William Faulkner's first novel, Soldier's Pay barely sold when it was released in 1926. Neither did Saul Bellow's in 1944, Kurt Vonnegut's in 1952, Cormac McCarthy's in 1965, or David Foster Wallace's in 1987. All of these books garnered tepid reviews and bare-minimum sales. Ever since Nathaniel Hawthorne's 1828 debut sold so poorly that the author burned the remaining copies out of embarrassment, flopped first novels have been an American tradition.
Publishers have typically taken the long view, expending great effort and bushels of money to keep struggling authors writing away for years, banking on the hope of eventual literary success. It is to this dedication that we owe America's status as one of the great literary pillars of the world. Now, that dedication is faltering, and with it, the future of the great American novel. But it's not too late to save the novel.
Random House or Harper Collins would never deliberately cut loose the next Faulkner, of course. But it's not hard to imagine a poor and struggling but brilliant and promising young author living in, say, the lower Mississippi Delta, able neither to scrape by on bare-minimum advances nor to keep the attention of a publisher now desperate for quick successes. With publishers cutting back, there is a risk that we might lose the next Faulkner without even knowing we've lost him. And that risk is real.
Book publishing's increasing obsession with blockbuster names began before the recession made every galley a house's big break or bust. Look at the literary celebrities of the past 20 years: Bret Easton Ellis, Jonathan Safran Foer, Jonathan Franzen, Dave Eggers, Sherman Alexie, Jeffrey Eugenides. All produced big hits with their first books. If Ellis's debut had been a promising but disappointing flop, rather than the epoch-defining Less Than Zero, would his publisher have dropped him before he had the chance to write literature that would ultimately help shape America's understanding of the 1980s? The answer 20 years ago would have been "maybe," but today it would be "absolutely." As we struggle to understand an economy toppled by the very forces Ellis details -- malicious greed, perilous shortsightedness, debaucherous self-interest -- it's easy to see great literature's value to society.
Of course, many industries are beleaguered today, and President Obama can only act as CEO for so many. But literary fiction is different from banks or cars in that it's never been about profit. Like education, which is socialized, and health care, which should be, literature is a national resource that we can't afford to lose. That's why we need to adopt a set of tax incentives that would make it easier, or even in a publisher's interest, to take chances on new and underselling authors. Rather than making the next Faulkner a liability, make him an asset.
Publishing houses that print only small-run fiction by authors who have never achieved high sales should be afforded tax breaks on whatever revenue they do pull in. Better yet, tax only novels that sell a certain number of copies, reducing the risk inherent in authors that may undersell. Allow houses to write off a portion of the marketing for first-time authors who don't have the name recognition of established writers, an imbalance that has led many publishers to all but abandon advertising campaigns for anyone less successful than J. K. Rowling.

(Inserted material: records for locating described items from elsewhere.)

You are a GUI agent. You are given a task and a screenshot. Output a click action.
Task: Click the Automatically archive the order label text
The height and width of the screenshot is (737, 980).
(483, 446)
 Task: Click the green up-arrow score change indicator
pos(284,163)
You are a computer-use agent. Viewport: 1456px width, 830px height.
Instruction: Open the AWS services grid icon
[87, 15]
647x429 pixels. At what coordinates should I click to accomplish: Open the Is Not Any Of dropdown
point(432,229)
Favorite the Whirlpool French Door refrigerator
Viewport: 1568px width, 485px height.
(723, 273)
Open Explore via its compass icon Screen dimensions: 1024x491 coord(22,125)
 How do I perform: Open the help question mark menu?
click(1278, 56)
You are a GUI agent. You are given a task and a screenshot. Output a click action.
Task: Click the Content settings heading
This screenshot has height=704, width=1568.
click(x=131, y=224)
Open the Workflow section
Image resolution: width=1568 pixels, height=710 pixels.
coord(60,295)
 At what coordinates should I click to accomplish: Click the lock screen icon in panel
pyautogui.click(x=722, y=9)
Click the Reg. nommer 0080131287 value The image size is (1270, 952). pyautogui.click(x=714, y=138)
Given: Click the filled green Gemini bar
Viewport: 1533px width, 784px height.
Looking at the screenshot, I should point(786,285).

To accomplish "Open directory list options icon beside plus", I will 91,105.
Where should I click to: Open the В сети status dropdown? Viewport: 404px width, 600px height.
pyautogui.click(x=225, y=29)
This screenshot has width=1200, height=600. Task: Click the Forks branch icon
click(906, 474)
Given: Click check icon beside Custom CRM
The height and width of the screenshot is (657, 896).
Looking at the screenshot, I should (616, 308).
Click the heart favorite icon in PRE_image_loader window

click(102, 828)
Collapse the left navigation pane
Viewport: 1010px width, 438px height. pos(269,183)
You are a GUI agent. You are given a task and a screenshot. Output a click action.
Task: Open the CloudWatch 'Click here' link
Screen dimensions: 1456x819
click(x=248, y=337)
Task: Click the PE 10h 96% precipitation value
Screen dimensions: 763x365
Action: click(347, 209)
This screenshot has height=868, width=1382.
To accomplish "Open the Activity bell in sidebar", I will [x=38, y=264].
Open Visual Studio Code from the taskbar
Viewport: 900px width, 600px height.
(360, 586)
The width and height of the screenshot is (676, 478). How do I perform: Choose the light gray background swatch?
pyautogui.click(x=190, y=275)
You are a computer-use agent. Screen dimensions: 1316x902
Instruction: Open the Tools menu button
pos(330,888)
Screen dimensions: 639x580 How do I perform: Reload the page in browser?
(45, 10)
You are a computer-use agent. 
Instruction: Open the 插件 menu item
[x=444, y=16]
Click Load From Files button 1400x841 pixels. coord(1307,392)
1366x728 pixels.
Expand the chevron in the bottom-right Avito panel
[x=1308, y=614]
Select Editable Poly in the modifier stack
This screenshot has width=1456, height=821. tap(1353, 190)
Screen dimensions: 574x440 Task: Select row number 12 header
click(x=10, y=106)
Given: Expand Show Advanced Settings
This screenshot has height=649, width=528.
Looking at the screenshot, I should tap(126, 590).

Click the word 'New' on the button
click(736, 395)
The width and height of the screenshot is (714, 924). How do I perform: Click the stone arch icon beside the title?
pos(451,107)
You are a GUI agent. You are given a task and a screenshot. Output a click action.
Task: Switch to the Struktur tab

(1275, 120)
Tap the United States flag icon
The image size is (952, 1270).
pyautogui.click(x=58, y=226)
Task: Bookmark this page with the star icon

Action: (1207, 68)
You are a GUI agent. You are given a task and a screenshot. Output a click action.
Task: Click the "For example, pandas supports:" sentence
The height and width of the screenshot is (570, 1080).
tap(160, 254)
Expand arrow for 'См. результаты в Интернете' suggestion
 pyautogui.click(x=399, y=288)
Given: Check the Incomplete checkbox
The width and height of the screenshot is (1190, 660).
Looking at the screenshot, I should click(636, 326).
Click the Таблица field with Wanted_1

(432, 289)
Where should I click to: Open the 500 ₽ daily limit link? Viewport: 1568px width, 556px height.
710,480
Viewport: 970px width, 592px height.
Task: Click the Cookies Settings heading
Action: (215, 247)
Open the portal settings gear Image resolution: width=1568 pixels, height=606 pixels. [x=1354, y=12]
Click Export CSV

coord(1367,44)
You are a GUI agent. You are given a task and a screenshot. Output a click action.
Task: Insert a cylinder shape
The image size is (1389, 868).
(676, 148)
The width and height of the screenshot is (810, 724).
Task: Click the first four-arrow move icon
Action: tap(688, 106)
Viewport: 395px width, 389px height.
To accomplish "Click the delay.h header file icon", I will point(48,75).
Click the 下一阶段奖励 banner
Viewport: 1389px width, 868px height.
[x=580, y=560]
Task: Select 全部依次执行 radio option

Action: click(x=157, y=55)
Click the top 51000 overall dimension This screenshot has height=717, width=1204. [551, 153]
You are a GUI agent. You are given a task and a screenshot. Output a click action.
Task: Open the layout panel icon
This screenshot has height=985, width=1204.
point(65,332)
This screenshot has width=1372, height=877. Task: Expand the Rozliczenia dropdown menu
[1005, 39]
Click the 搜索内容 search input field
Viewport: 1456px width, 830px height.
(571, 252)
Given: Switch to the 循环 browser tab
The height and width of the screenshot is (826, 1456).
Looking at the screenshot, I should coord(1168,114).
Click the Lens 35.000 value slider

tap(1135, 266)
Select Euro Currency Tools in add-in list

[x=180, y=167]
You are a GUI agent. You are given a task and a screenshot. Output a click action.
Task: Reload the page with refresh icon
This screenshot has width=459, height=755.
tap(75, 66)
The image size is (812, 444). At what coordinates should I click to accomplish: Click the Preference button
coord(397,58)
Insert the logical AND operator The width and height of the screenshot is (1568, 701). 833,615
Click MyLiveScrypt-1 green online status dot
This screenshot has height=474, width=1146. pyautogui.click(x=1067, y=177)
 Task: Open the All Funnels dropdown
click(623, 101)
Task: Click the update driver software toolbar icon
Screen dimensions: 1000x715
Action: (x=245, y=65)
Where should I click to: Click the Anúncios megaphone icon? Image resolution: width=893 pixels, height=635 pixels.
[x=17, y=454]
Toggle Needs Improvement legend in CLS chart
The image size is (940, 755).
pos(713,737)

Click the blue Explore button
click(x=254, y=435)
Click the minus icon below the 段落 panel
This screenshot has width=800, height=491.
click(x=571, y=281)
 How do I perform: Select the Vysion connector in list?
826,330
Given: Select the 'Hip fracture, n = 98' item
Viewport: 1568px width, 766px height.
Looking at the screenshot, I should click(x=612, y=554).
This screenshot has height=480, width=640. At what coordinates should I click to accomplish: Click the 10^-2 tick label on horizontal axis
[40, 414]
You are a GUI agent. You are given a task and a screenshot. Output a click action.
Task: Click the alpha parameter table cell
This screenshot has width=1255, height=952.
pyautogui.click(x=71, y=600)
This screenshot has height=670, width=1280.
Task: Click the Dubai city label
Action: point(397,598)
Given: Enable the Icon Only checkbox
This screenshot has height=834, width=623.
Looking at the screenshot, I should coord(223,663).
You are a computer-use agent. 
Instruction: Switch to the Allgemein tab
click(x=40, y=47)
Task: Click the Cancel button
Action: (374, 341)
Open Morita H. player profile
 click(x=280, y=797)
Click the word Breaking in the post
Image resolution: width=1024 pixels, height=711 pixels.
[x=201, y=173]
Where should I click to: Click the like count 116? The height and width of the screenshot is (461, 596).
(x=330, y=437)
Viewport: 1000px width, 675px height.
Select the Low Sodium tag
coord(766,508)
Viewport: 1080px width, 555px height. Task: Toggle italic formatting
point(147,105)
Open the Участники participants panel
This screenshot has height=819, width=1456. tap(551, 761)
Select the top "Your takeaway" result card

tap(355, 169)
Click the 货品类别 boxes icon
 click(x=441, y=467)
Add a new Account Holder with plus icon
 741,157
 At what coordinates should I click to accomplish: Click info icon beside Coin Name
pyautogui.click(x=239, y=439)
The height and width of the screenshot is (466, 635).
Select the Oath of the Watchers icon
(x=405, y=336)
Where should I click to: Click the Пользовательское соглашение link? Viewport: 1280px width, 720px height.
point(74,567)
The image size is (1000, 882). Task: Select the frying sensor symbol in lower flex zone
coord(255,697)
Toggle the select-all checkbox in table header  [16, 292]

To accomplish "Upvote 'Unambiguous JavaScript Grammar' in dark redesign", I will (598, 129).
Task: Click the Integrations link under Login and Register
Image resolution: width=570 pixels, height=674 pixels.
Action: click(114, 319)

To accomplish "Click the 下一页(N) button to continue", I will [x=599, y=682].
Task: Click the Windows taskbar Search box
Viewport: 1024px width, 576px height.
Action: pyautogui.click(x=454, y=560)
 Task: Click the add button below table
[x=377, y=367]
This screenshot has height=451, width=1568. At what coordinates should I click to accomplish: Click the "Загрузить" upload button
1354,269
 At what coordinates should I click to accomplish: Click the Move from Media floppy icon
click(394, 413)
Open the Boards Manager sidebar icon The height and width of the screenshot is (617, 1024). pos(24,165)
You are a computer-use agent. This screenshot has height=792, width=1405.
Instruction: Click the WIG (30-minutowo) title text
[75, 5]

The monolithic giants of book publishing should receive similar tax incentives for specialized imprints that publish only new or less-than-profitable authors. Let the whole company get a break for maintaining a branch that's demonstrably about nurturing talent, not profits. Then publishers like Random House would be fighting to preserve their for-the-love-of-literature divisions rather than shed them. After all, small imprints are actually cheaper to run, since they aren't burdened by the giant advances of big houses. Helping publishers shift resources to these imprints would ultimately serve their bottom line.
Of course, the government would have to establish guidelines to prevent publishers from gaming the system. Once authors produce anything close to a commercial success, for example, their books would not qualify for further protection. But I doubt there's much risk for exploitation. Only a banker could produce a disastrous work-around like credit-default swaps. And only a novelist could understand the cultural forces that led him there. If we're going to spend trillions fixing balance sheets, maybe we should consider the struggling writers who might one day decipher the very human forces behind those balance sheets.